Tlahuac, D.F.

Descubriendo Tláhuac 

Ángeles González Gamio  

gonzalezgamio@gmail.com  

 

La Jornada 

Ya hemos hablado en estas páginas de Tláhuac, que era una de las 40 ciudades situadas a las riberas de los cinco lagos: Chalco, Zumpango, Xochimilco, Texcoco y Xaltocan, que rodeaban México-Tenochtitlán a la llegada de los españoles. 

Ya hemos mencionado que milagrosamente aún existe en Tláhuac un lago bautizado con el nombre de Los reyes aztecas, que en sus 29 kilómetros de canales preserva un ecosistema rico en especies, muchas que datan de la época prehispánica: ranas, ajolotes, carpas, serpientes, tortugas, garzas y patos. 

En estas aguas el rey Cuitláhuac y sus nigromantes leían los presagios de los astros reflejados en ellas. Ello explica el significado del nombre del gobernante: “En el lugar de quien vigila el agua”. 

Durante los festejos de la celebración de la fiesta de su patrono, san Pedro, la procesión de la imagen se hace en canoa. Muy fiesteros los pobladores de Tláhuac, celebran también el carnaval, que organizan los habitantes del barrio de Tlaltenco, en los días que preceden a la Semana Santa y es quizá el más vistoso y colorido de la capital. 

Ahora tendremos la oportunidad de acercarnos a este fascinante sitio de la ciudad, de la mano del cronista capitalino especializado en dar a conocer “lo más interesante de lo menos conocido”, Édgar Anaya, y de su compañera, Elba Hernández. 

El paseo se titula Alegrías y nostalgias, y se va a llevar a cabo el próximo sábado 17. Se va a visitar el Museo Comunitario de Tláhuac, que muestra una interesante colección de piezas arqueológicas de barro, hueso, obsidiana y de piedra, todas donadas por lugareños. El sitio lo hicieron don Maximino Jesús Galindo Galicia, vecino del lugar, quien donó el terreno, y lo dirige su esposa, Graciela Ortega Castañeda, ayudada por sus hijos. 

Después conoceremos la fábrica de alegrías Tehutli, el famoso y antiguo dulce de origen prehispánico. Aquí nos vamos a enterar de las características históricas, botánicas y nutricionales de la mexicanísima planta de amaranto, su uso ritual, la forma en que se cultiva (en un sembradío en vivo), se obtiene la semilla, se revienta, se mezcla con mieles o chocolate y se moldea para obtener alegrías de la mejor calidad. Desde la entrada de la fábrica los aromas del proceso incitan a devorar esta nutritiva golosina. 
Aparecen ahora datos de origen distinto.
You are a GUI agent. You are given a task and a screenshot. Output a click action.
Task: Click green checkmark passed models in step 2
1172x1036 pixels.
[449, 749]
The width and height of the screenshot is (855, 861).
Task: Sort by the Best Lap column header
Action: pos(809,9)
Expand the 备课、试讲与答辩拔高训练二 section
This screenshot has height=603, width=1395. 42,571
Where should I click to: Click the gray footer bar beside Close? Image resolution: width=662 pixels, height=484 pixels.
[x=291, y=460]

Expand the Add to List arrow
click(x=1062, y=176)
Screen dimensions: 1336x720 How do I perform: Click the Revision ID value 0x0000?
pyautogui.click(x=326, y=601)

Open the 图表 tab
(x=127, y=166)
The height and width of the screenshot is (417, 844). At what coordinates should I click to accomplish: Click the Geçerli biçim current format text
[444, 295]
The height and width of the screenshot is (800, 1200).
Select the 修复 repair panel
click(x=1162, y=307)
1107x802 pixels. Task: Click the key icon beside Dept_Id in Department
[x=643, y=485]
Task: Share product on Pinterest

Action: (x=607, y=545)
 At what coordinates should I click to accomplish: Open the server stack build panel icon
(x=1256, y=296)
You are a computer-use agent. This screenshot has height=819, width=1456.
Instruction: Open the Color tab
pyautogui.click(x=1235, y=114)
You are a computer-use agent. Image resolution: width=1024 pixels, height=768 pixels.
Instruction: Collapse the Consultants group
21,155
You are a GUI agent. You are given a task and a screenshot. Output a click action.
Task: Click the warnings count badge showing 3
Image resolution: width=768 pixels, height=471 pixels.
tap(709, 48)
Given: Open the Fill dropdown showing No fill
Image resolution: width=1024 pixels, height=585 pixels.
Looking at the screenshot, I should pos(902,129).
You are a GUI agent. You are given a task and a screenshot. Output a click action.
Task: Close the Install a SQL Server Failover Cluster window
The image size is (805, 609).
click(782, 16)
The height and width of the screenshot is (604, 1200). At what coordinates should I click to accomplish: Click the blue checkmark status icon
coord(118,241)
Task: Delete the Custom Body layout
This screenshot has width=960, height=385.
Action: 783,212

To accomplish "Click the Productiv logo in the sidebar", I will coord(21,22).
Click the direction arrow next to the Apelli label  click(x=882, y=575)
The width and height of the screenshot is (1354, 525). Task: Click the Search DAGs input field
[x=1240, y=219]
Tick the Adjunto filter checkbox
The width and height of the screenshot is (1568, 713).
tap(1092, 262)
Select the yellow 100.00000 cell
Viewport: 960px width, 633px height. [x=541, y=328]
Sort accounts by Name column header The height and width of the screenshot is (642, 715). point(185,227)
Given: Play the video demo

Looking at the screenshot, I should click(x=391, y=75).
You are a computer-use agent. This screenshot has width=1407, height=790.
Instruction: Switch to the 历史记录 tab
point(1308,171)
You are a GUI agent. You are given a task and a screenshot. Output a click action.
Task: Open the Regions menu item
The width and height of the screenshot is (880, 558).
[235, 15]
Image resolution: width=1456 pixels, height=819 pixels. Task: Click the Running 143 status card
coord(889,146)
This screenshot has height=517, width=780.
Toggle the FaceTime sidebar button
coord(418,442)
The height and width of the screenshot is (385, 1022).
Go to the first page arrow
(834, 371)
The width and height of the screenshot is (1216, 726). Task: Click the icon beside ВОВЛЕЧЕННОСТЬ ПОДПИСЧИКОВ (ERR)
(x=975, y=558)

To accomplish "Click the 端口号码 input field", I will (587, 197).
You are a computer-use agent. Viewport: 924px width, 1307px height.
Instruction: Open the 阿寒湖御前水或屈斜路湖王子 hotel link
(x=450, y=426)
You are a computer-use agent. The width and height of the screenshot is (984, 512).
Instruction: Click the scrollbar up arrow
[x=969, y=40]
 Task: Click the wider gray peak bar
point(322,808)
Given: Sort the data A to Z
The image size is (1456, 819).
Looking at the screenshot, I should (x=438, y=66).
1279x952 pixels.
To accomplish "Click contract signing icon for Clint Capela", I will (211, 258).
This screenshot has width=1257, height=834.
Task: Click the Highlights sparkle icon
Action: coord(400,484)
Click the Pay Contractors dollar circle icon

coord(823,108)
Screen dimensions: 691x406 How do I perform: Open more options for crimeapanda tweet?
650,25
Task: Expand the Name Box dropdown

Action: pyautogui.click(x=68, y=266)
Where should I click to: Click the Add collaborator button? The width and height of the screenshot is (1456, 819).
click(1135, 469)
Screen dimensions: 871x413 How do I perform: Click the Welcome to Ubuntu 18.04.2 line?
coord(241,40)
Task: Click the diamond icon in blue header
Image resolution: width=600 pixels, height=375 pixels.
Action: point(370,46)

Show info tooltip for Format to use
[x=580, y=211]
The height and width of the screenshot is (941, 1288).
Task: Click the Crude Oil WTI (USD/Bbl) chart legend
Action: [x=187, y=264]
Al final de la visita se degustan algunos de los productos que se elaboran con amaranto y se pueden comprar en la tienda contigua: harina para hot cakes, galletas, granola, milanesas, panqués, horchata, mazapanes y otros, sin faltar las alegrías de chocolate, las de sabores de frutas y las clásicas: con miel de abeja y de piloncillo. 

También se puede adquirir buen aceite de oliva y aceitunas, que son tradicionales, dado que los olivos se sembraron en Tulyehualco desde los primeros años del virreinato. 

En Tenango del Aire, cerca de Amecameca, vamos a conocer el Museo del Recuerdo-Casa de Madera, único en México. Su colección de arte y objetos antiguos –creada por sus propietarios coleccionistas durante 40 años– sólo es superada en todo el país por el museo Franz Mayer. Nos darán una visita guiada para observar sus colecciones de lámparas, cuadros, esculturas finas, radios, vajillas, relojes, instrumentos musicales, carreolas, anuncios, envases… veremos su botica antigua, su pulquería y la recreación de una tienda de pueblo repleta de mercancía y objetos del pasado; el elegante mobiliario, las ollas, exprimidores y tostadores de otras épocas, las fotos y muebles del siglo XIX, armas, muñecas y alhajeros. 

El paseo concluye, como es obligado, con una rica comida. Disfrutaremos de un bufet mexicano en el acogedor restaurante, entre plantas y artesanías, y como broche de oro vamos a comprar buen pan al centro del pueblo.